تجزیه و تحلیل نمونه کارهای به ثبت رسیده سفارشی در شرکتهای کوچک و متوسط
|کد مقاله||سال انتشار||مقاله انگلیسی||ترجمه فارسی||تعداد کلمات|
|18180||2009||5 صفحه PDF||سفارش دهید||3874 کلمه|
Publisher : Elsevier - Science Direct (الزویر - ساینس دایرکت)
Journal : World Patent Information, Volume 31, Issue 4, December 2009, Pages 273–277
The management of patents is acknowledged to be closely correlated to a company’s profits. Thus, evaluation of patent portfolios is an essential task for companies producing or depending on technology-related products.
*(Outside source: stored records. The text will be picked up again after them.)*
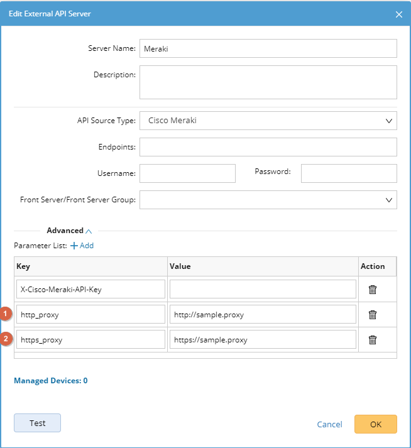The image size is (411, 448).
Task: Click the plus Add parameter icon
Action: [x=74, y=246]
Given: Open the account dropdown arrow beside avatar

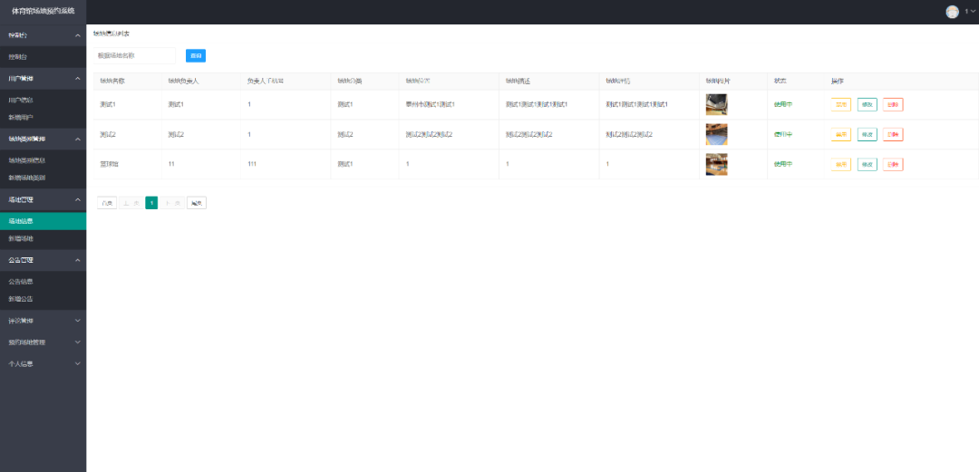Looking at the screenshot, I should [x=973, y=12].
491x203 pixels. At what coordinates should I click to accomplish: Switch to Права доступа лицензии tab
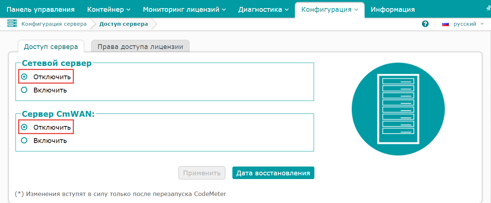(140, 47)
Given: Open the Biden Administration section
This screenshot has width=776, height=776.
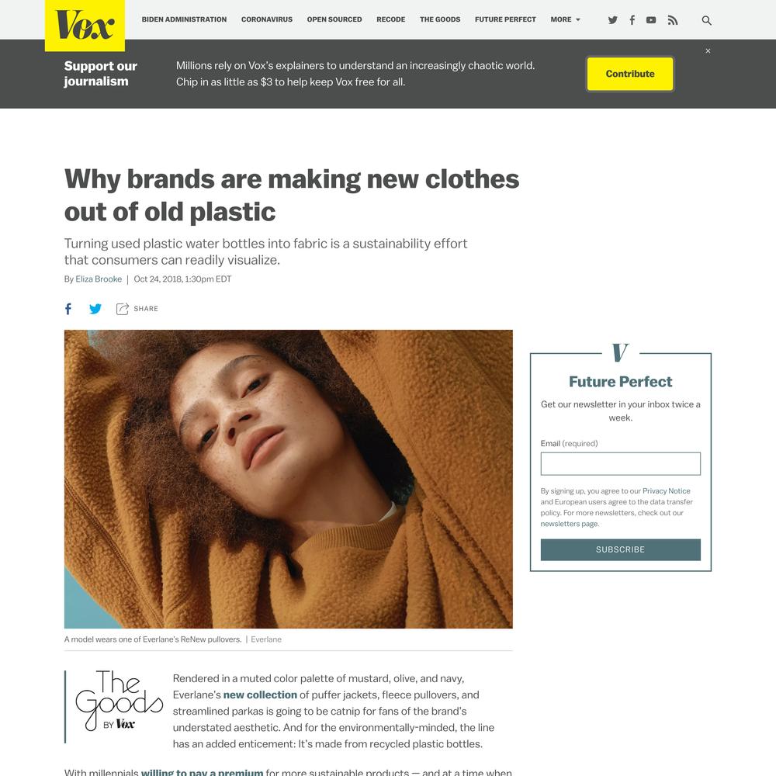Looking at the screenshot, I should pos(184,19).
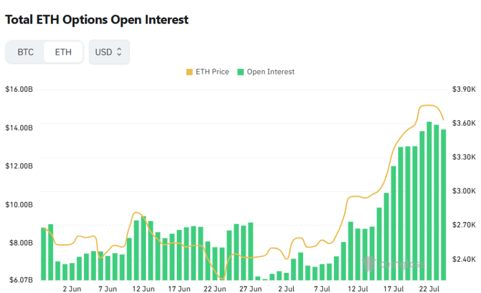Image resolution: width=481 pixels, height=293 pixels.
Task: Click the 17 Jul x-axis date label
Action: (394, 289)
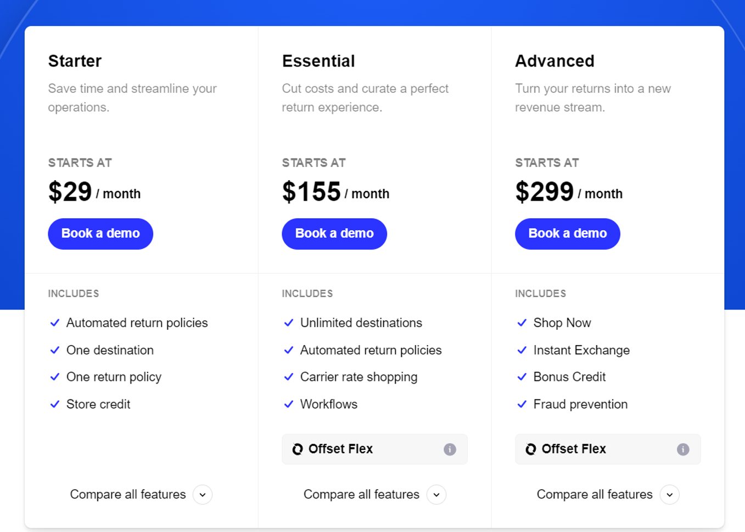
Task: Click the Advanced plan heading
Action: (554, 61)
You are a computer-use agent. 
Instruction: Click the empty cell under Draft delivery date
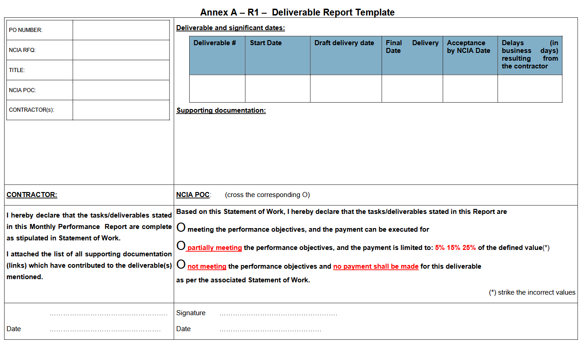pos(346,88)
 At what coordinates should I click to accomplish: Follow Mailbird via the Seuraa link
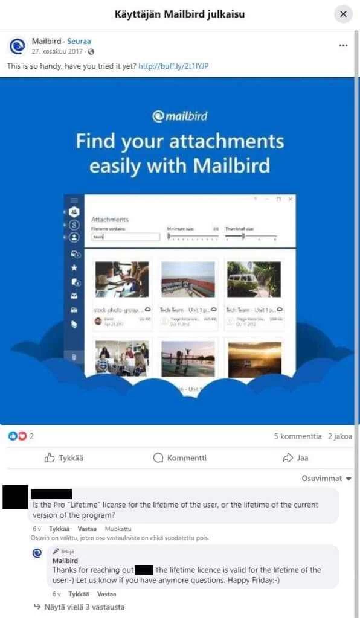(x=79, y=41)
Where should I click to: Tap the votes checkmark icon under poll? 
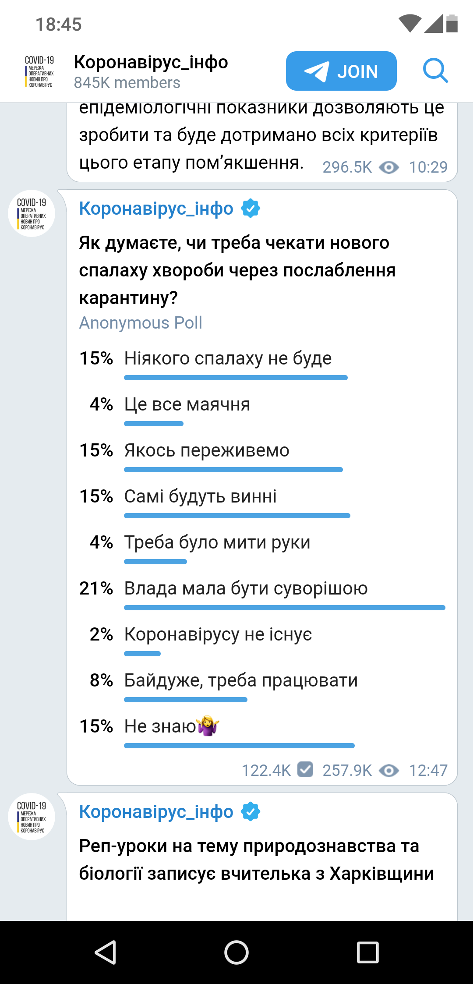(x=305, y=769)
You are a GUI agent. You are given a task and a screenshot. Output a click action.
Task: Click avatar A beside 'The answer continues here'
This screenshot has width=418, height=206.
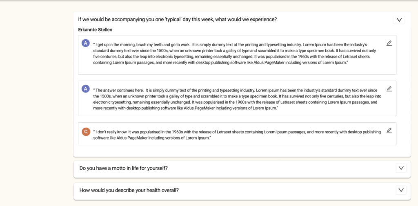click(85, 89)
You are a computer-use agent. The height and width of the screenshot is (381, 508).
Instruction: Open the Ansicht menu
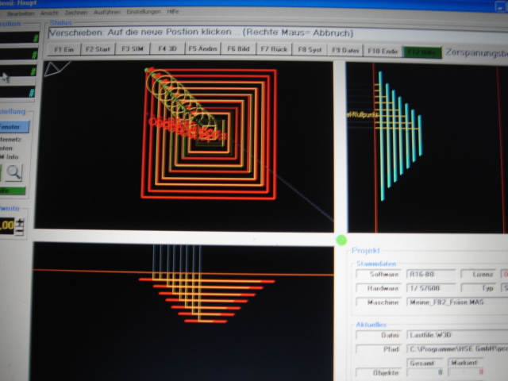[51, 12]
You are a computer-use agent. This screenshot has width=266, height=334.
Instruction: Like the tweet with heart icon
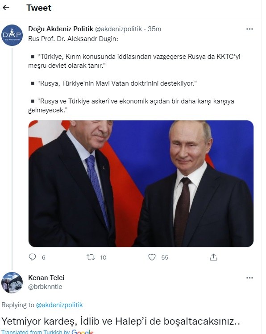click(x=152, y=257)
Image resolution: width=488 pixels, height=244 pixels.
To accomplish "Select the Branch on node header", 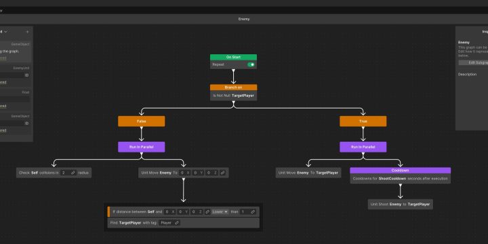I will [233, 87].
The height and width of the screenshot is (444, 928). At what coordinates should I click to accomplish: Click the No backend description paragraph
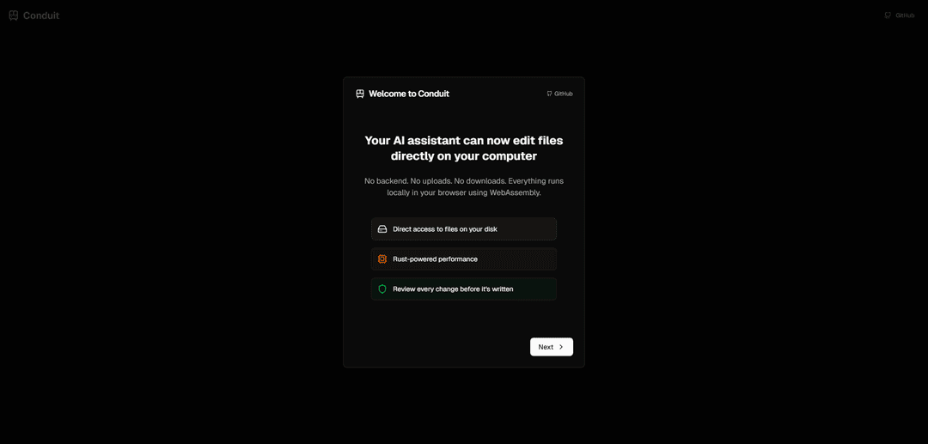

While global players and consultants already have considerable experience in this field, no tool has so far been available that meets SME requirements. The Innovation and Patent-Centre at the Chamber of Commerce in Hamburg, a German think tank for patent management, has now developed a tool specially suited for SMEs. The article describes the methodology of the tool and compares it to other state-of-the-art tools. The tool gives an easy-to-understand overview for personnel with different professional backgrounds and facilitates strategic cross-functional discussions. Field tests carried out with SMEs in different industry sectors and with varying patent portfolio sizes and structures have shown good results.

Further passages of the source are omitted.